Trust in the Lord with all your heart
and lean not on your own understanding;
in all your ways submit to him,
and he will make your paths straight.

Proverbs 3:5

Graham says in Growing Up in God that, “Everything comes down from God, to God and through God. Everything comes to us as a gift from God. There’s nothing to earn, no performance needed. You do nothing to enter into it.”

So why does it often feel like we have to strive to enter into that place?

Because our performance-based thinking tells us that we need to strive to get into relationship with God instead of realizing that getting into relationship with God is a given. We develop tunnel vision that causes us to keep focusing on the wrong thing.

The only thing we need to give our attention to is staying in relationship with God, choosing to abide. But in order to do that, we must trust Him completely with everything we have. We have to trust that every problem is attached to a much greater provision and that every time something doesn’t go according to the way we planned it, that things are going exactly as He planned them.

God is the promise-giver, not the problem-solver. If we encounter a problem and immediately rush into prayer for a solution to the problem, we are missing out on an opportunity to see something that God is showing us. We are missing out on an opportunity for conversation, and a chance to grow. God only puts problems before us so that we can grow from them; He is never cruel, never malicious, and He wants you to have faith that He has something so much better planned for you.

When we are traumatized, careful, and guarded, we stay in the place of logic and rationalization, because we know it is safe there. If we can plot out our life from Point A to Point B with no variables in between there is a sense of comfort we feel in it. Nothing can go wrong, but also, we never get to find out if our lives could be even better than we ever hoped for. As soon as we step away from planning and logic and begin to walk next to Him, knowing that He will let us know when we veer off course, an entire new world opens up: the difference between being comfortable and being with the Comforter.

This is the importance of having child-like faith. Children are not victim to logic, they are not concerned that their parents would let them fail or suffer. Children are not going to argue the outcome based on reasoning, and God wants us to be like that, to trust that as our Father He is always looking out for us, always available to us.

In Growing Up in God, Graham says,

Jesus deliberately links greatness in the Kingdom with the personality of a Beloved child.
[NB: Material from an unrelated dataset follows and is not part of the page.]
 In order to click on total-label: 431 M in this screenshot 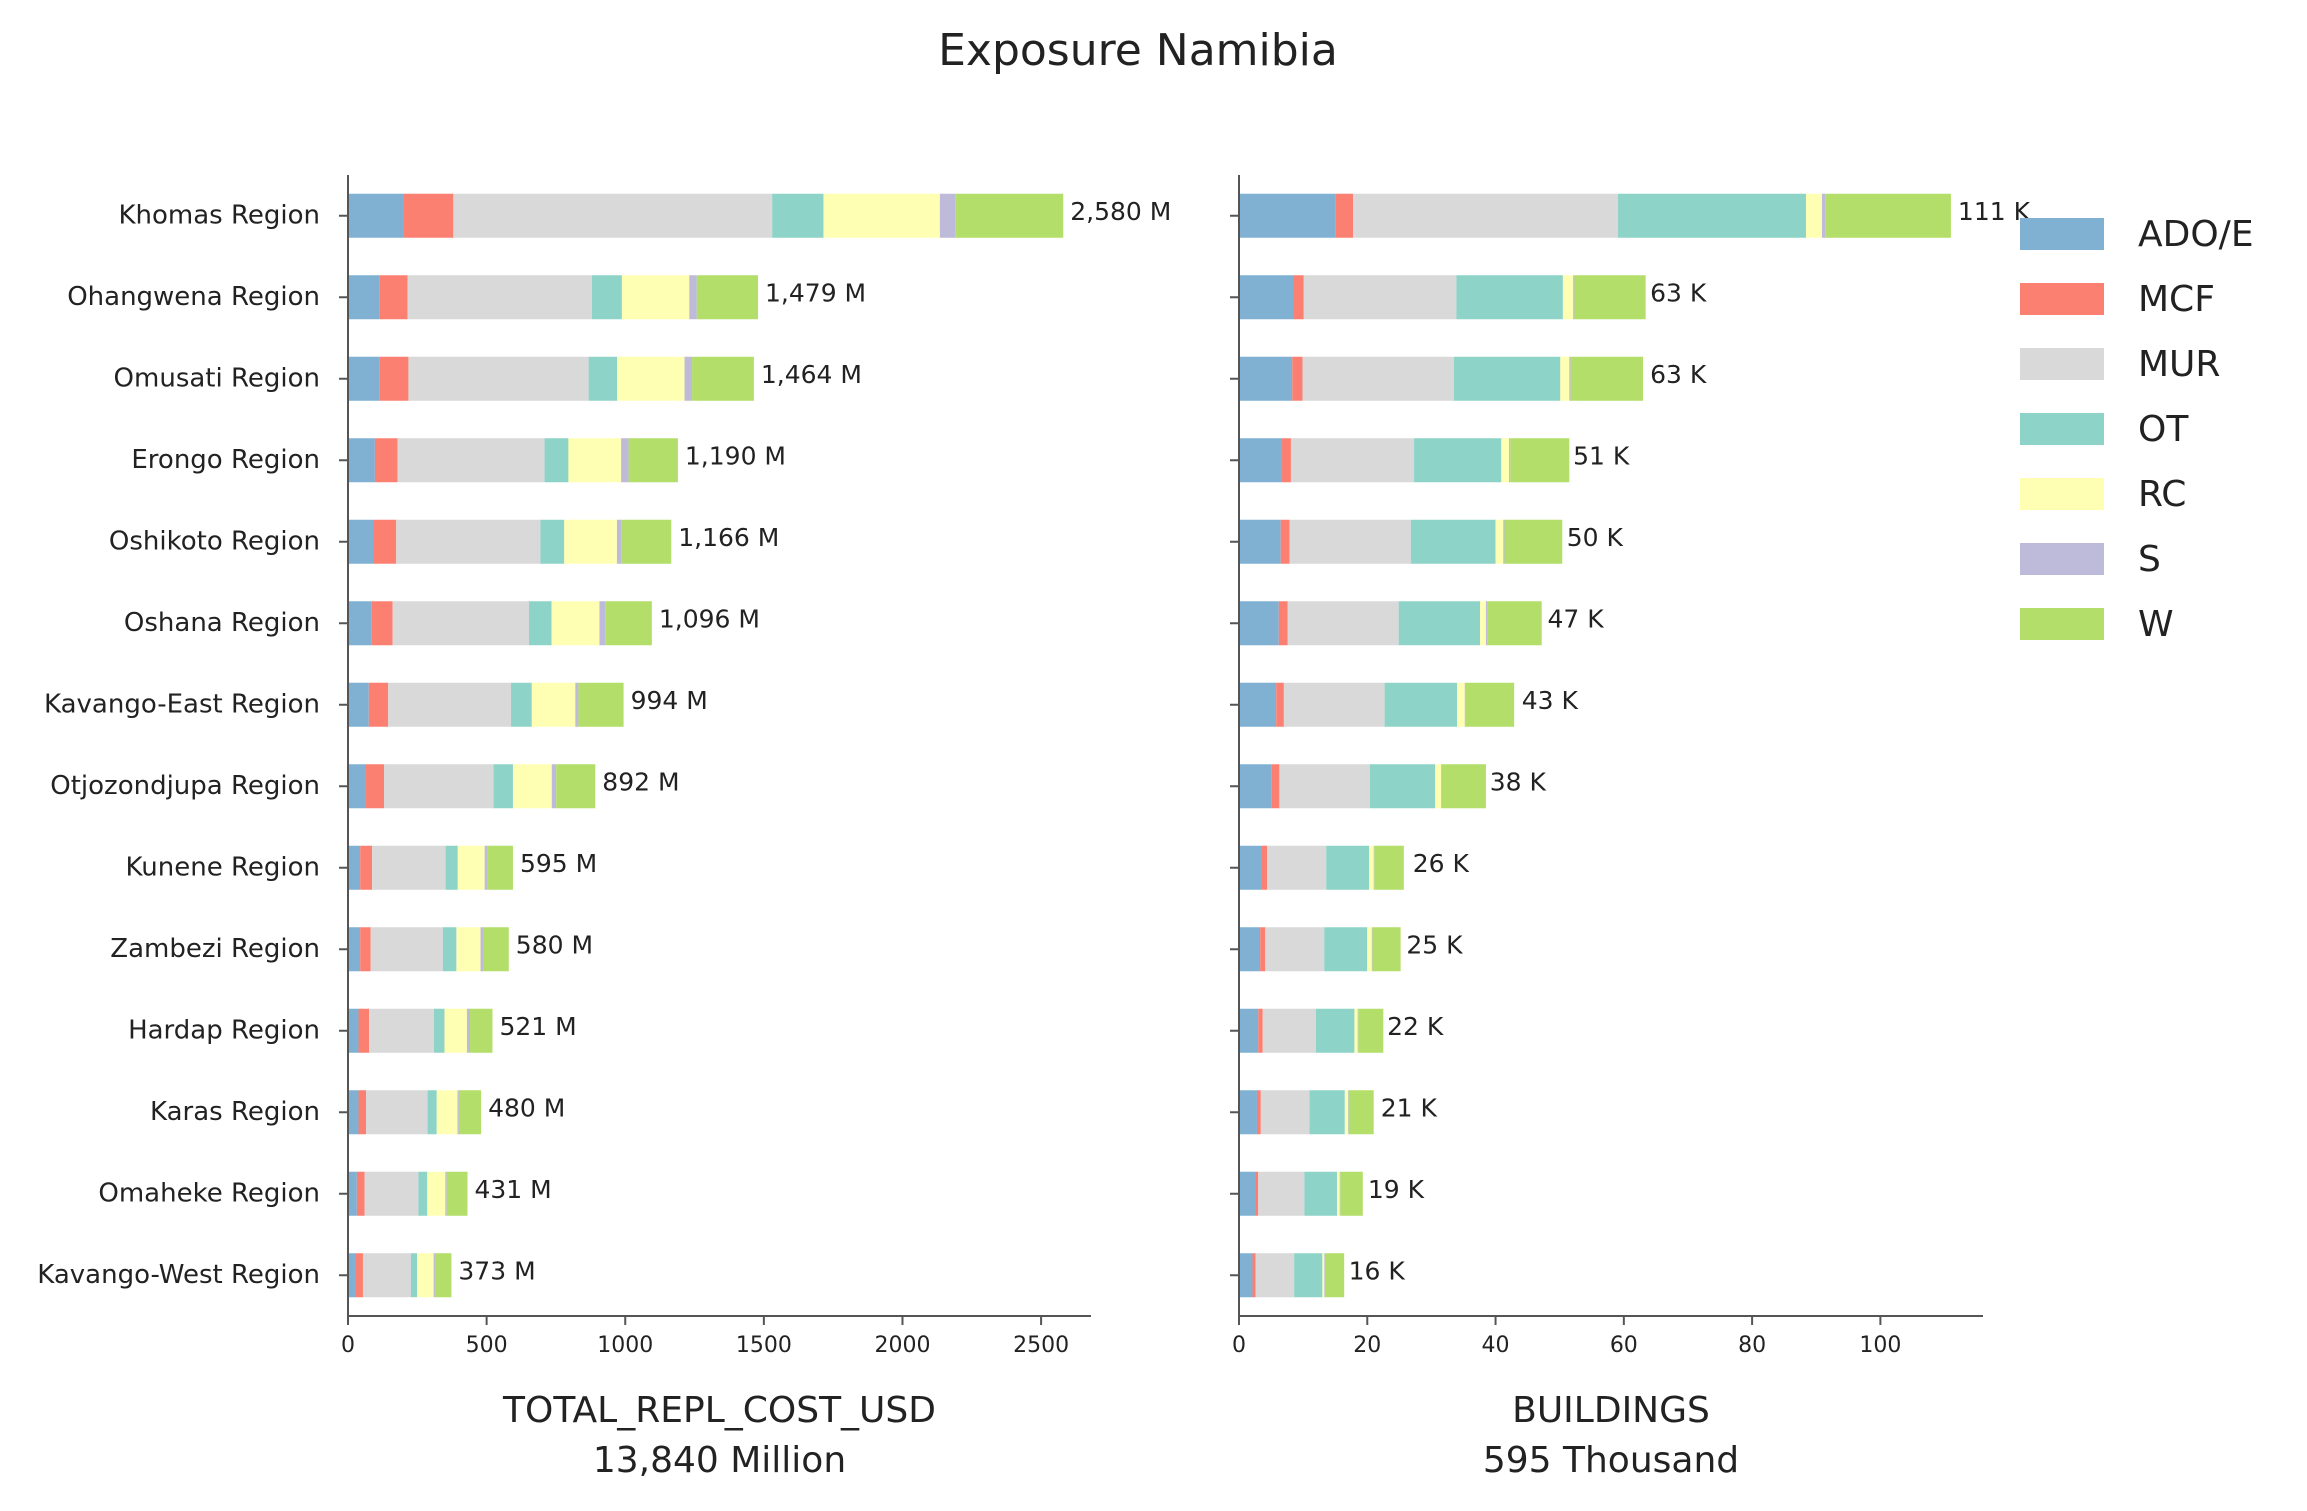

Children can access anything through their imagination, through their dreams, through their simple belief, simple trust, and faith.

Children have an incredible capacity to forgive and forget. When something hurts them, they pick themselves up and keep on going; they aren’t guarded or concerned that it might happen again. Children aren’t blinded by their traumas and that’s what God wants for us too. He wants us to possess a child-like faith so strong that we aren’t afraid to move forward because of what happened to us in the past. He wants us to trust that He will never let us fall without being there to pick us up, dust us off and show us the better way. He wants us to step into love and stay there.